Toyota Aygo - Used

Car Review

Toyota Aygo, front
Toyota Aygo, front
Toyota Aygo, front
Toyota Aygo, front
Toyota Aygo, rear
Toyota Aygo, interior

IF someone mentions Fun, Fun, Fun, chances are that the Beach Boys hit from the 1960s will spring to mind.

But fun, fun, fun was what Toyota said about their second-generation Aygo, which hit our streets in the middle of 2014.

Once again, as with their then outgoing model, the Aygo was part of a joint venture with Peugeot and Citroen, but the difference this time round was that all three manufacturers were free to put their own individual stamp on their respective offerings.

So Toyota kicked the old style book into touch and rather than sticking with conservative design cues, gave the latest Aygo a far more aggressive, bang-in-your-face look.

You didn't have to look very far to see Toyota meant business, for you couldn't miss the front end with its unique X design which came in a variety of colours to contrast or blend in with the main body colour.

And it was much the same inside, where a choice of personalisation packs with colourful touches and highlights, gave buyers a chance to customise their Aygo.

The interior itself also moved up a gear to be more refined and quieter and more comfortable on the hoof than the old version.

On board you'll find a fair amount of cubby spaces for odds and ends and it's a good job, for the boot space was pretty limited at just 168 litres.

But it was in the congested city traffic where it excelled. Under the bonnet was slotted the same one-litre, three-pot engine as before, but with extra refinements and tweaks that made it smoother and more economical, giving it an official fuel consumption figure of 68.9mpg and CO2 emissions of just 95g/km, meaning it was free from road tax.

You'll find the five-speed gearbox super slick, while the gear ratios were adjusted to make the Aygo a smooth operator, especially on faster out-of-town dual-carriageways where it could keep up with the pace quite easily.

Just as Toyota said, it's fun to drive with its tight turning circle just the job for nipping in and out of busy traffic and slipping into tight parking spots, while the ride quality and suspension came well matched for any job in hand.

Used car buyers can choose from three trim levels, X, X-Play and X-Pression, while two special editions - the X-Cite and X-Clusive - are also to be found.

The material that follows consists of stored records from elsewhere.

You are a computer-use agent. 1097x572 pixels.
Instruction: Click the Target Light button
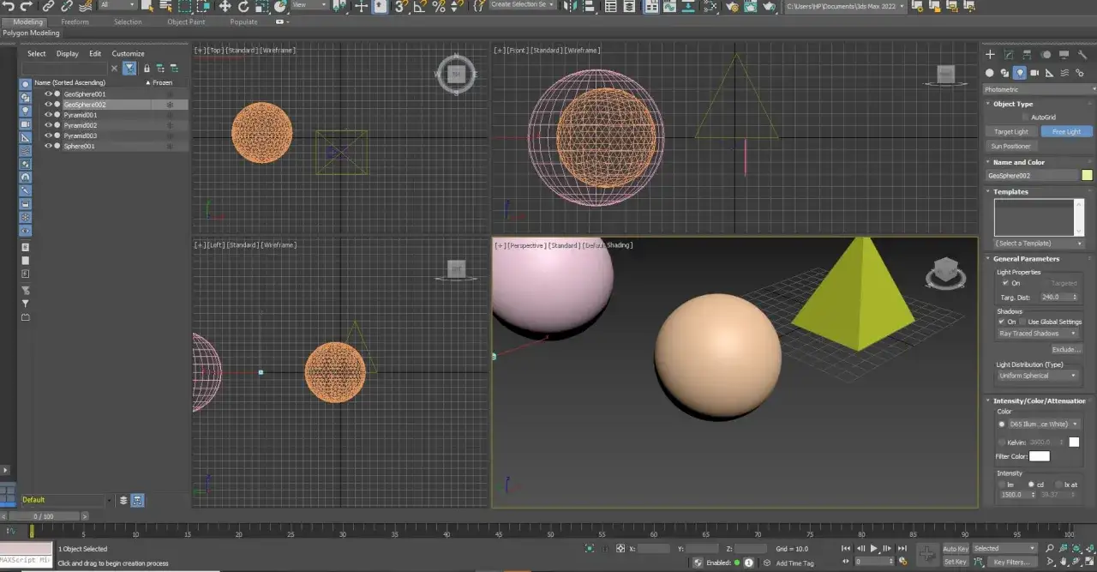point(1010,132)
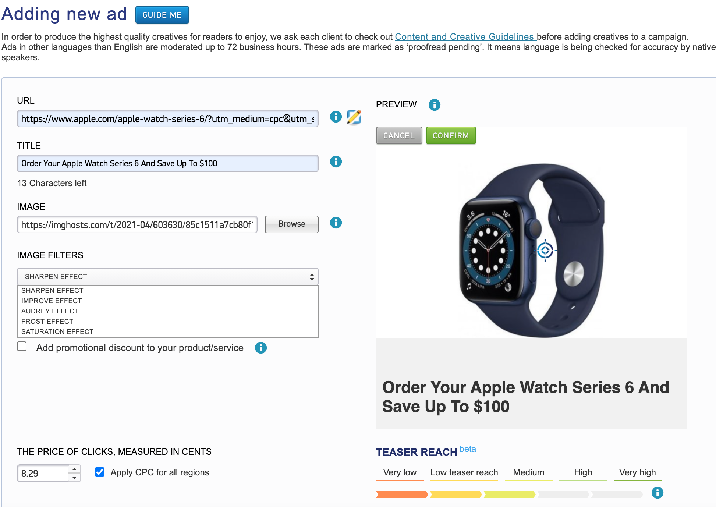The height and width of the screenshot is (507, 716).
Task: Choose Saturation Effect in filter list
Action: 57,332
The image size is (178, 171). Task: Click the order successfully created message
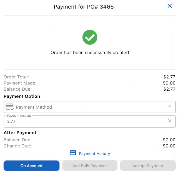click(x=89, y=52)
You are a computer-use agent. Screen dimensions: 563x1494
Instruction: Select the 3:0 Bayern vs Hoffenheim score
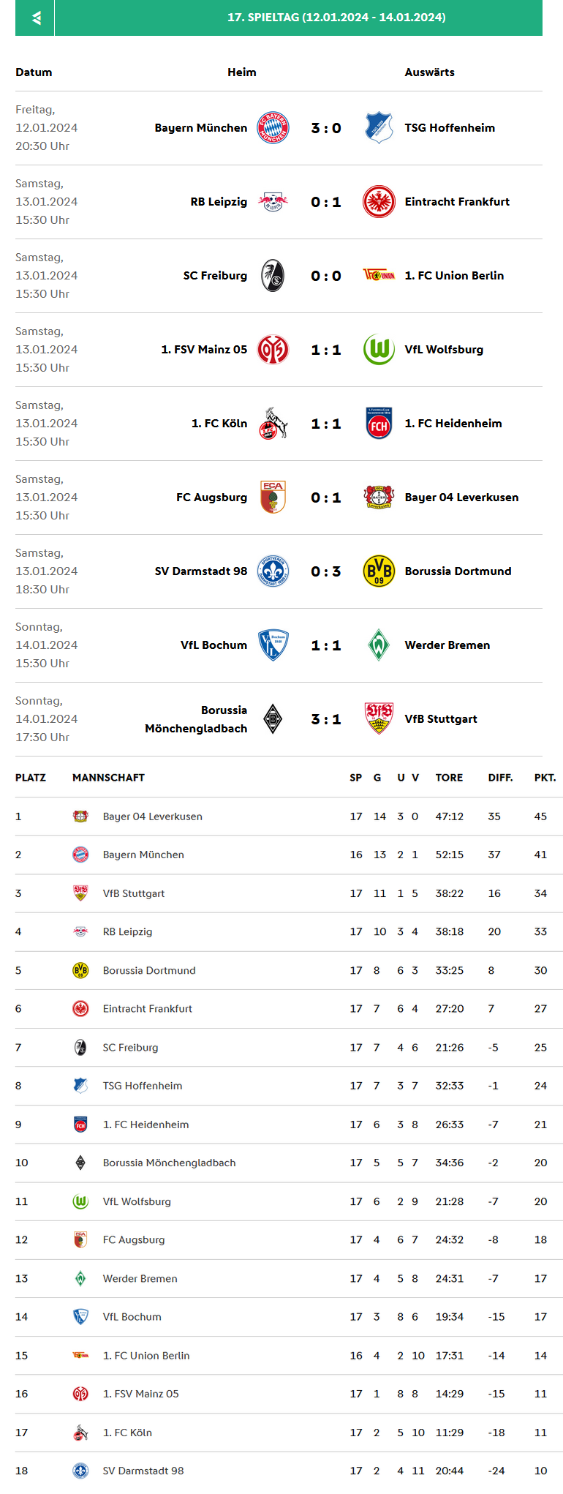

All three trims were available with three or five doors, while five-door X-Play and X-Pression versions can be found with X-Shift clutchless automated manual gearboxes, complete with steering-wheel-mounted paddles.

The Aygo came well appointed in the safety stakes, with anti-lock brakes, electronic brake-force distribution, stability control and an array of airbags fitted as standard.

Other features included hill start assist, LED daytime running lams, Isofix seat fixing points and tyre pressure monitoring. Higher spec models also featured part-leather seats, smartphone connectivity and rear view monitoring system via seven-inch colour touchscreen which could incorporate a sat nav system.

With more than 20 competitors doing battle in the class, the Aygo was well up for the challenge and has proved to be one of the best city cars around making it a great second-hand choice.

Prices for a three-door 2014 63-plate X trim Aygo with around 30,000 miles on the clock will set you back from £3770 to £4835, while a five-door model will add a premium of up to £400 to these prices.

Top-of-the-range three-door X-Pression models should range between £4,815 and £6,175, while more five-door models will come with a price tag of between £5,110 and £6,560.